By ULHPC Licence GitHub issues Github Documentation Status GitHub forks

High-Performance Linpack (HPL) benchmarking on UL HPC platform

 Copyright (c) 2013-2017 UL HPC Team  <hpc-sysadmins@uni.lu>

The objective of this tutorial is to compile and run on of the reference HPC benchmarks, HPL, on top of the UL HPC platform.

You can work in groups for this training, yet individual work is encouraged to ensure you understand and practice the usage of MPI programs on an HPC platform. If not yet done, you should consider completing the OSU Micro-benchmark tutorial as it introduces the effective usage of the different MPI suits available on the UL HPC platform.

In all cases, ensure you are able to connect to the UL HPC clusters.

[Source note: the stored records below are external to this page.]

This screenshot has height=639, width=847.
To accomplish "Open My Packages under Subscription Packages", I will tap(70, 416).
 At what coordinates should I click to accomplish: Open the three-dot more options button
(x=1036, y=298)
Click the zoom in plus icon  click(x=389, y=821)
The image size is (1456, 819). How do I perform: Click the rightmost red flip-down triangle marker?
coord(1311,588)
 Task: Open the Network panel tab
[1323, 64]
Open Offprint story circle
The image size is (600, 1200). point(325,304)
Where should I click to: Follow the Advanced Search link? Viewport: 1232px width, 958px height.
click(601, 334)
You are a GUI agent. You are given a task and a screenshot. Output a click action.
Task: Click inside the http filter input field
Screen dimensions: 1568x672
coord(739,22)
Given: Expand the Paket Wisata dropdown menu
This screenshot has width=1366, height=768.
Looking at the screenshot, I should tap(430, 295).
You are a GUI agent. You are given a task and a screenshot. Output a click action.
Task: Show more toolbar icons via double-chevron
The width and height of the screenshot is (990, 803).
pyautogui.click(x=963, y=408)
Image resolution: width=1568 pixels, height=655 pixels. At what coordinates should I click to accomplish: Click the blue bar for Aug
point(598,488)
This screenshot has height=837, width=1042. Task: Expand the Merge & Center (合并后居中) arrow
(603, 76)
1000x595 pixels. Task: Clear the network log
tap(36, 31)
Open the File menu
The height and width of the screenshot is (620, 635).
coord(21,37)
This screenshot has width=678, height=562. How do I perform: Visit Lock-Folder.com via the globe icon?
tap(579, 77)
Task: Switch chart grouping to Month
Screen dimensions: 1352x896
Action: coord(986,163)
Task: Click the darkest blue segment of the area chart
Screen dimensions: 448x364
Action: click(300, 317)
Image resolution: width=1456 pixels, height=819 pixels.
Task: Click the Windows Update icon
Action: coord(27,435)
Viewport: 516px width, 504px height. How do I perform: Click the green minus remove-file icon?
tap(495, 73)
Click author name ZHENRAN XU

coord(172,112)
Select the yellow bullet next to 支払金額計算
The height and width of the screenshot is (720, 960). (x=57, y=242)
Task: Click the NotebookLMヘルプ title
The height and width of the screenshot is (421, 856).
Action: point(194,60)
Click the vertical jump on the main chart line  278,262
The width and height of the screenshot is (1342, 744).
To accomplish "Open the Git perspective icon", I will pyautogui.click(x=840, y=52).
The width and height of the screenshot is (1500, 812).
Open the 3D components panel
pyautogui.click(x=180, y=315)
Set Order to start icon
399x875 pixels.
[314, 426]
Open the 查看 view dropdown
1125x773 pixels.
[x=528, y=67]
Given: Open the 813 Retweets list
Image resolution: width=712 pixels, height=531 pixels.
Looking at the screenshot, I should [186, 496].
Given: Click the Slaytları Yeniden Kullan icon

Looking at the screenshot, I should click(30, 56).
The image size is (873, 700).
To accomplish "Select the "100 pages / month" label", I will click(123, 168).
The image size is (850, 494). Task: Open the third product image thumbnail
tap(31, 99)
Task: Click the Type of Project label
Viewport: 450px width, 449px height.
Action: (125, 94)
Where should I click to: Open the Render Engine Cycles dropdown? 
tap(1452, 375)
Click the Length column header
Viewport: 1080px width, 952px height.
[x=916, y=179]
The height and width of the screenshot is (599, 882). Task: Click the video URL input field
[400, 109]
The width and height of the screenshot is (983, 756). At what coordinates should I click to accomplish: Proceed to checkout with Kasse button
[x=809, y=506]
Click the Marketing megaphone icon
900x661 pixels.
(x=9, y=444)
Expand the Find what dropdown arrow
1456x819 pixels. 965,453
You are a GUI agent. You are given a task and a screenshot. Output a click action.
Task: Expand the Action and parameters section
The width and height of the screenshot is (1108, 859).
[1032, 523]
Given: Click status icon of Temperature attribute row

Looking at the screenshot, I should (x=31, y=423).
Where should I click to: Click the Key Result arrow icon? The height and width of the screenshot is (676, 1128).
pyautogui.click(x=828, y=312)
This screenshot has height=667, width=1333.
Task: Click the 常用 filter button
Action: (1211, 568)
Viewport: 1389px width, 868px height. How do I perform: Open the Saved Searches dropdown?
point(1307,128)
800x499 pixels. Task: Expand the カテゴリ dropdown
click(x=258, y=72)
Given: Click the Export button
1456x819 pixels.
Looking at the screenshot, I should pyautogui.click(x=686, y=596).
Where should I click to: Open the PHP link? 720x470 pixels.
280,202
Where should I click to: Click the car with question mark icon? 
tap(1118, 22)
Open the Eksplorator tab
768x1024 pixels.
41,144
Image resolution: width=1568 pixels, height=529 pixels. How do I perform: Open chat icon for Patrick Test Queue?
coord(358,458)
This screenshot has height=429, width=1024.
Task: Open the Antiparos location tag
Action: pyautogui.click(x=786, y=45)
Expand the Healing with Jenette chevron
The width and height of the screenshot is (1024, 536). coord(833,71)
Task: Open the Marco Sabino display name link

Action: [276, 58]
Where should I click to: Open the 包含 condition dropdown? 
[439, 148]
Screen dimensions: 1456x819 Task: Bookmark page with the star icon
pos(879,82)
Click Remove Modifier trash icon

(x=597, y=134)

# /!\ FOR ALL YOUR COMPILING BUSINESS, ENSURE YOU WORK ON A (at least half) COMPUTING NODE
# Have an interactive job
(access)$> si -n 14                                      # iris
(access)$> srun -p interactive --qos qos-iteractive -n 14 --pty bash  # iris (long version)
(access)$> oarsub -I -l enclosure=1/nodes=1,walltime=4   # chaos / gaia

Advanced users only: rely on screen (see tutorial or the UL HPC tutorial on the frontend prior to running any oarsub or srun/sbatch command to be more resilient to disconnection.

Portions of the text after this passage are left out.